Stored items
+-------+
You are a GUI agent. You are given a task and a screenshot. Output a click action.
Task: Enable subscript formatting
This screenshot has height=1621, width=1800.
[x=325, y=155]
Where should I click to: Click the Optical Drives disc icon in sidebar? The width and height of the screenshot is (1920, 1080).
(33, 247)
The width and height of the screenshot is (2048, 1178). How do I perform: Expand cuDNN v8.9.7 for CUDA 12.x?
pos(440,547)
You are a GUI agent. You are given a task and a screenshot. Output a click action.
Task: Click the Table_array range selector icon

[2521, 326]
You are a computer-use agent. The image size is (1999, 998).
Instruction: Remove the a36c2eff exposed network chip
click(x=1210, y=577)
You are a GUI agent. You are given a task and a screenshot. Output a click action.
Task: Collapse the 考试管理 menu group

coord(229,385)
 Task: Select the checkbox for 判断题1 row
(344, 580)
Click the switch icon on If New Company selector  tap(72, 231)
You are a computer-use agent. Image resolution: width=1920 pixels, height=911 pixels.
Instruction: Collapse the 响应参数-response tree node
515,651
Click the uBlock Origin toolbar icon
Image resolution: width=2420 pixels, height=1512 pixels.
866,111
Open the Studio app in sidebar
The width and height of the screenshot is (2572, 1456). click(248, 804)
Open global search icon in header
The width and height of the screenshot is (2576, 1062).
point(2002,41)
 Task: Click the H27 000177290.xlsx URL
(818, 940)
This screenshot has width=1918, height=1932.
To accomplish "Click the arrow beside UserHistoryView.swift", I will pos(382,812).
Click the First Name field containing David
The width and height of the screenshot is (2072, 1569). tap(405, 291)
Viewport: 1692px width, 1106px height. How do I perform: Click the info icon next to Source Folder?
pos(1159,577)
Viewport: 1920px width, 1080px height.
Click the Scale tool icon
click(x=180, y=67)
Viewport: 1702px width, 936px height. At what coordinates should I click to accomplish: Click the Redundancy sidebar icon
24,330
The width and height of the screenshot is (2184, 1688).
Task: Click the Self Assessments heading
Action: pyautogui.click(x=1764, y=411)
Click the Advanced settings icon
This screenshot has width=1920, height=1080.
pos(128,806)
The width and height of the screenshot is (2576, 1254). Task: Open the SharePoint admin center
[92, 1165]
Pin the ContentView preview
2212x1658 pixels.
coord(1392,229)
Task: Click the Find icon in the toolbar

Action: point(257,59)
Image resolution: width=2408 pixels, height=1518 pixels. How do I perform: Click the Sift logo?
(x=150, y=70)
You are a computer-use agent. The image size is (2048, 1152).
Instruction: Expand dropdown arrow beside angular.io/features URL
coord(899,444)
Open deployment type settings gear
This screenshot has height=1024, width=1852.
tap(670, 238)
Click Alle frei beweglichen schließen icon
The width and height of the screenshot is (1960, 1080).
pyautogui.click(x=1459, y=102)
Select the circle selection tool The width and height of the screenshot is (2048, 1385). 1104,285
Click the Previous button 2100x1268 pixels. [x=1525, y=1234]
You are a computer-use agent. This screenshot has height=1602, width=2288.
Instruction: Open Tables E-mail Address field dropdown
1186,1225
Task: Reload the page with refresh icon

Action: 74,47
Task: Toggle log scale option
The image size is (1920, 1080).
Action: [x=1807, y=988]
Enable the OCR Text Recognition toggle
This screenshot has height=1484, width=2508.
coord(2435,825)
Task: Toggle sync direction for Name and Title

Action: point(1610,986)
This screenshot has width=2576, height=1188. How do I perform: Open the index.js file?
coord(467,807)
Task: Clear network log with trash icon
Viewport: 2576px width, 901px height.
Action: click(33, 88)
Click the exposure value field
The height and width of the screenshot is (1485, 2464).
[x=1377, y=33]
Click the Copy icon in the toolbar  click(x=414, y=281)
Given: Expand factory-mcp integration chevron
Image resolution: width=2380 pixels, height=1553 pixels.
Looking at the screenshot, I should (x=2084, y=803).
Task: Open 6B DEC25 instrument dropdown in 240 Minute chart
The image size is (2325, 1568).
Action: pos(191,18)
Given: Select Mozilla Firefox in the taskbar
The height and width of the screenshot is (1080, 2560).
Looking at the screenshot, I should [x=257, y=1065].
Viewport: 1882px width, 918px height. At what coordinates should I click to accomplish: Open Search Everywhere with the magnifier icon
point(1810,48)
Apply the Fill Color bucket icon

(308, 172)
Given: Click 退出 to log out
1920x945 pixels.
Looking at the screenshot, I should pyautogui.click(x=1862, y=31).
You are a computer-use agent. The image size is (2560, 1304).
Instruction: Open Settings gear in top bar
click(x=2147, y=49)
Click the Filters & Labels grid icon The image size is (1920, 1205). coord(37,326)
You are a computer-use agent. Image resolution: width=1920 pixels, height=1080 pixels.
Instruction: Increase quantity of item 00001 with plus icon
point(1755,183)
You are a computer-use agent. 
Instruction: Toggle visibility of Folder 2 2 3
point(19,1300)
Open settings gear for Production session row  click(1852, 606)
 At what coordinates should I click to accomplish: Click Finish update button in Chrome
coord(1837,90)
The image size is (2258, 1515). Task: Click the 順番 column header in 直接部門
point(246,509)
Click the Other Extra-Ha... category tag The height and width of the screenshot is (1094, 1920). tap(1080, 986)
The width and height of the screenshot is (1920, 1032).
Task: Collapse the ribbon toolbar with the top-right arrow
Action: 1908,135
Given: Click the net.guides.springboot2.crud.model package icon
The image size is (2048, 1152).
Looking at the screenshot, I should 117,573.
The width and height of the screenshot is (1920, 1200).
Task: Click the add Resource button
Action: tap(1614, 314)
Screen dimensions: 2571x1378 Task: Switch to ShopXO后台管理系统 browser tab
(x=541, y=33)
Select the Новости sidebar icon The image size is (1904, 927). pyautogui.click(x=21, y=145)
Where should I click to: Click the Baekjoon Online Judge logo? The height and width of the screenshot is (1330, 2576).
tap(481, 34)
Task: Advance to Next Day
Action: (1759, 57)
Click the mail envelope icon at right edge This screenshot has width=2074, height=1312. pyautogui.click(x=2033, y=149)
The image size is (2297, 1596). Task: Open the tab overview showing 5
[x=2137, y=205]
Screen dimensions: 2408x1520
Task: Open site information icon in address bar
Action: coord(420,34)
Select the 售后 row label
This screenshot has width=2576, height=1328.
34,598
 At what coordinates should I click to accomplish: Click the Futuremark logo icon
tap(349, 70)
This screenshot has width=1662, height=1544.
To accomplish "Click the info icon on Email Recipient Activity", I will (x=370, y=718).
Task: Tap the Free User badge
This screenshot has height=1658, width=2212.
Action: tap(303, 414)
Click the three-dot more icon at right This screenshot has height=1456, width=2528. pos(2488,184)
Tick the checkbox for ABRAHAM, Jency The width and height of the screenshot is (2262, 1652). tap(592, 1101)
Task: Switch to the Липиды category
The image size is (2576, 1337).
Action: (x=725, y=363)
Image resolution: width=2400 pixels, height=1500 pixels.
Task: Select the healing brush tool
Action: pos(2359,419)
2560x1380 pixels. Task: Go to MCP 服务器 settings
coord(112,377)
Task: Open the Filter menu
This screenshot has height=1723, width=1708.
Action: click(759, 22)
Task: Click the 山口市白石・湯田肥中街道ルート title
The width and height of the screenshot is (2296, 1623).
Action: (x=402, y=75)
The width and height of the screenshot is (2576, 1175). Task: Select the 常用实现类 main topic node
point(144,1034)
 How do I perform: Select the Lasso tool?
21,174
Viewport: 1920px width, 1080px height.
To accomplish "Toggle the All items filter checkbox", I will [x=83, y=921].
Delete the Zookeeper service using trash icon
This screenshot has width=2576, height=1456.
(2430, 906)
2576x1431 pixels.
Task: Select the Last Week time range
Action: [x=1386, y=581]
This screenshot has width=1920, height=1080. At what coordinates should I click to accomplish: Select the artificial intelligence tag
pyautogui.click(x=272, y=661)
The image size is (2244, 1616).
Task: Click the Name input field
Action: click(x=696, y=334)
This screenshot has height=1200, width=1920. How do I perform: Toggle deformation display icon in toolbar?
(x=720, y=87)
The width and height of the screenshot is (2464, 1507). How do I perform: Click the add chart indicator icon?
+-------+
What is required
From the data above, gather every line that includes the word "computer".

Task response
You are a computer-use agent. The image size is (1999, 998).
You are a computer-use agent. Image resolution: width=1920 pixels, height=911 pixels.
You are a computer-use agent. The image size is (2048, 1152).
You are a computer-use agent. This screenshot has height=1602, width=2288.
You are a computer-use agent. The image size is (2560, 1304).
You are a computer-use agent. Image resolution: width=1920 pixels, height=1080 pixels.
You are a computer-use agent. 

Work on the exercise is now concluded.